● WHAT TO PRODUCE:
Swap "trademark" for "copyright" in the listing lines between the one holding "Where should I" and the one holding "point(651,168)", inclusive, and return only those lines with nothing else changed and the pictures left out.

● MATERIALS PROVIDED:
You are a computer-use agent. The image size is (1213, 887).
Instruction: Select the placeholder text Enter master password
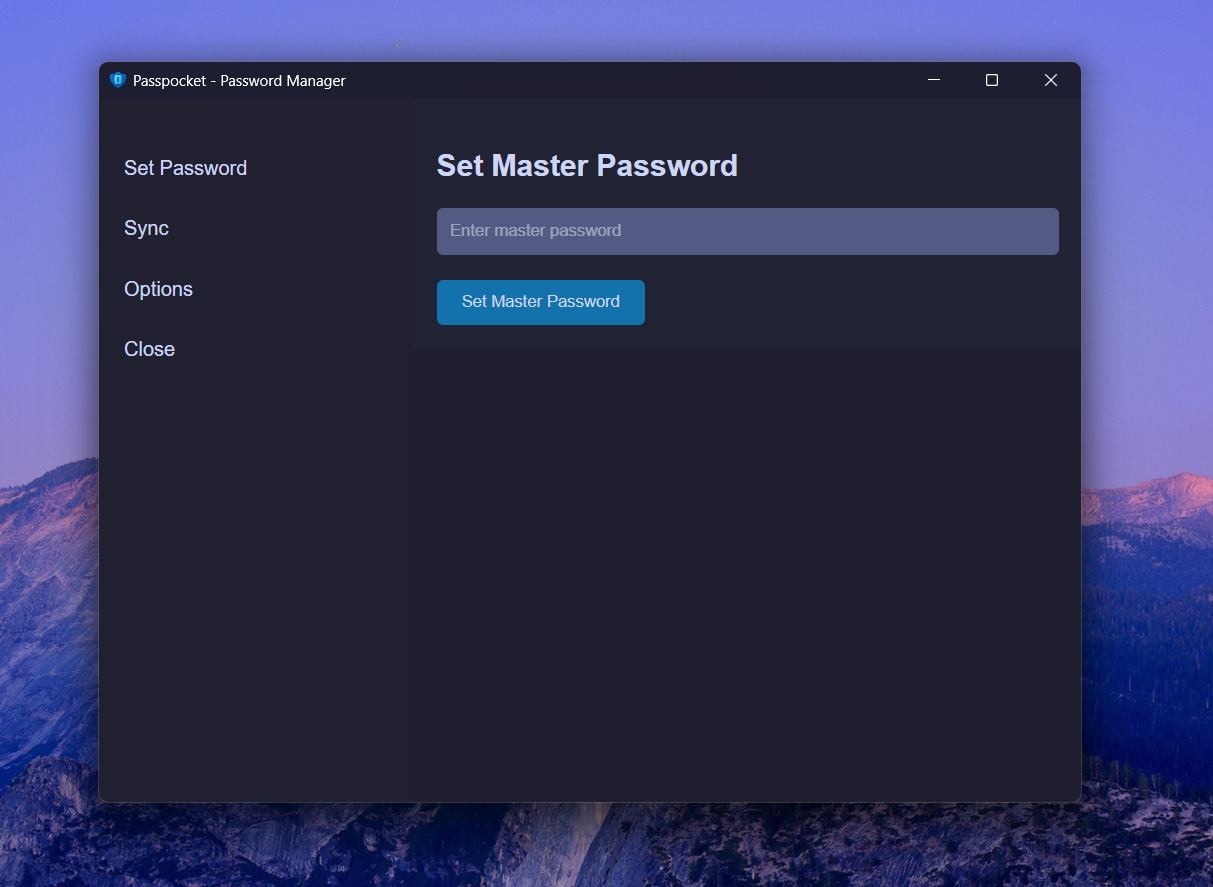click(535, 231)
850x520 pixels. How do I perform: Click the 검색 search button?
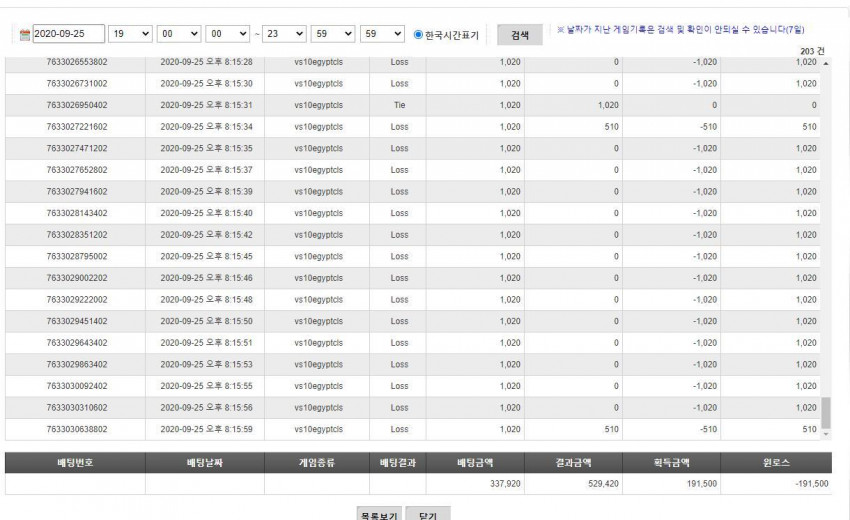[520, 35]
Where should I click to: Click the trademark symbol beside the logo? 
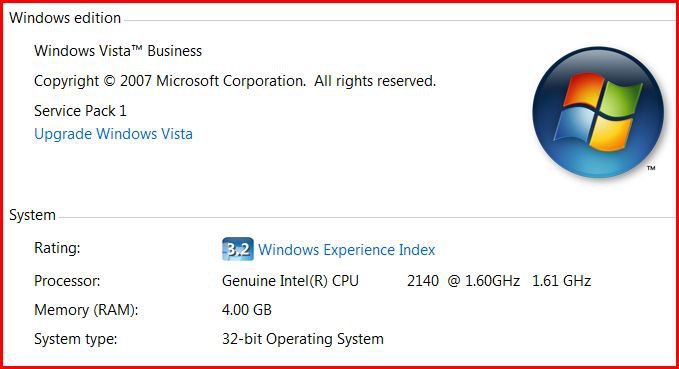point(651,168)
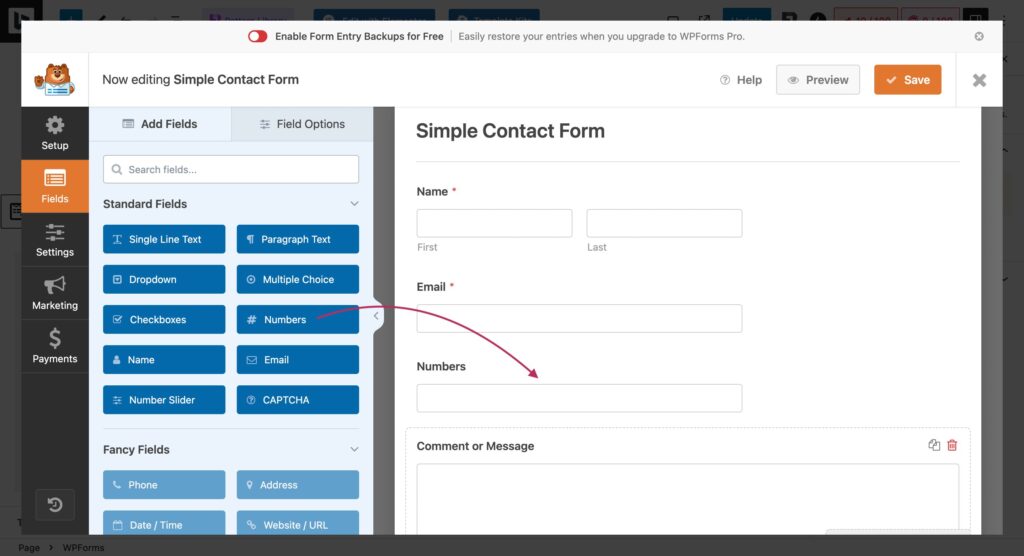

---

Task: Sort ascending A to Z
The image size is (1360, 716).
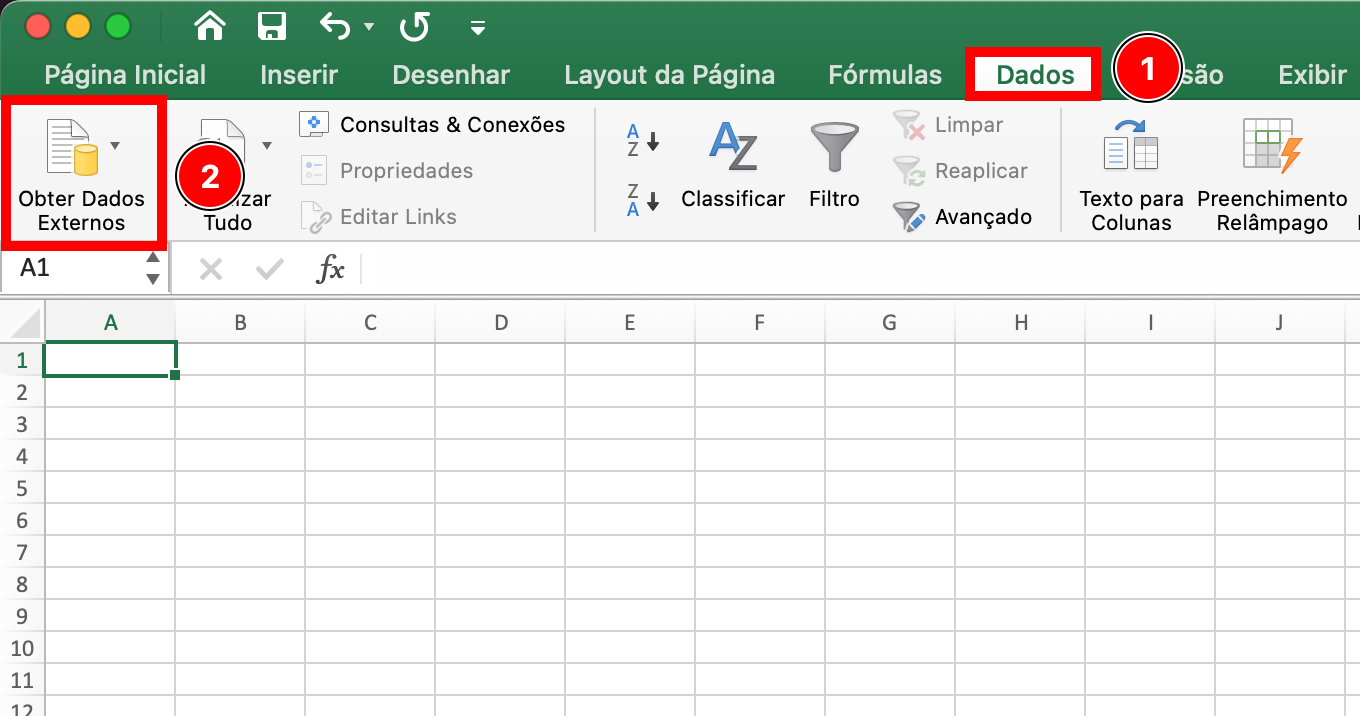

● SOLVED PROBLEM:
Where should I click to: Click the copyright symbol beside the logo? 
point(651,168)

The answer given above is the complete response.